Die Idee, eine Wohnanlage für betreutes Wohnen in der Industriegemeinde zu bauen, geht auf das Jahr 2009 zurück. Damals hatte der Kreisverband in einem Pilotprojekt ein solches Gebäude in Bromskirchen eröffnet - und in der Mitgliederversammlung war die Frage aufgetaucht, ob ein solches Projekt nicht auch in Allendorf denkbar wäre. Bis dahin bot das Rote Kreuz betreutes Wohnen nur integriert in die Seniorenzentren in Battenberg und Gemünden an. In Bromskirchen war das erstmals losgelöst von einer stationären Einrichtung realisiert worden.

„Der Erfolg des Projekts, was die Belegung angeht, und der Zuspruch aus der Bevölkerung haben uns darin bestärkt, das fortzuführen“, sagte Geschäftsführer Christian Peter am Dienstag bei der Vorstellung der Allendorfer Pläne vor den Parlamentsausschüssen. Als Nächstes stehe der Umbau eines Hauses in Gemünden zum betreuten Wohnen an (FZ berichtete) - in Allendorf könnte also die dritte Wohnanlage im Altkreis entstehen. Die erste Planung sieht den Bau eines Hauses mit etwa sechs bis zehn Wohnungen vor.

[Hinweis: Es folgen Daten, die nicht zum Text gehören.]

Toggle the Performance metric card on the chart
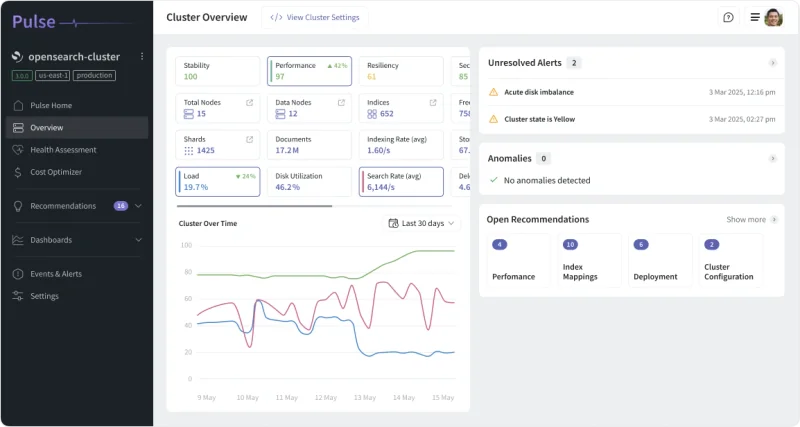This screenshot has height=427, width=800. click(309, 71)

Der Standort sei von wesentlicher Bedeutung, sagte Peter: „Es war nicht einfach, ein geeignetes Grundstück zu finden.“ Das DRK entschied sich für ein Grundstück am Hermann-Löns-Weg am Ortsrand von Allendorf. In der Nähe befinden sich das Dienstleistungszentrum und die Geschäfte in der Bahnhofstraße, auch das Battenfelder Einkaufszentrum ist gut zu erreichen. Fußballbegeisterte Bewohner käme die Nähe zu den Sportanlagen in der Beetwiese zugute. „Man ist in der Mitte des gesellschaftlichen Lebens“, verdeutlichte Peter. Ältere Menschen, die nicht mehr alleine den eigenen Haushalt versorgen können, haben so die Möglichkeit, im Ort zu bleiben.

Das Grundstück biete sogar die Option, die Wohnanlage um ein Seniorenheim zu erweitern - geplant sei das aber zunächst nicht, sagte Peter. Fest steht hingegen, dass das bislang im Battenberger Altenzentrum ansässige ambulante Pflegeteam in der neuen Allendorfer Wohnanlage stationiert werden soll. Das stelle zum einen die Pflege sicher, außerdem sei immer ein Ansprechpartner vor Ort, sagte Christian Peter.

Die Wohnungen sind zwischen 50 und 117 Quadratmetern groß und können von alleinstehenden Senioren oder Paaren bewohnt werden. Auch die Einrichtung von Wohngemeinschaften ist denkbar. Der Gemeinschaftsraum im Erdgeschoss könne auch öffentlich genutzt werden. „Kommune, Kirche und Vereine können eingebunden werden.“

Der Zeitplan sieht die Planung und Vorbereitung des Projekts im nächsten Jahr vor. 2015 soll der Bau starten. Die Kosten bezifferte Peter auf zwei Millionen Euro. Finanziert werden soll die Wohnanlage unter anderem durch Fördermittel für den Wohnungsbau und zinsgünstige Darlehen, außerdem über Landeszuschüsse und eigenem Geld des DRK-Kreisverbands. Stiftungen sollen ebenso um Zuschüsse gebeten werden.

Auch die Gemeinde Allendorf muss einen Beitrag leisten und das Grundstück zur Verfügung stellen. Auch am sozialen Wohnungsbau soll sich die Kommune beteiligen.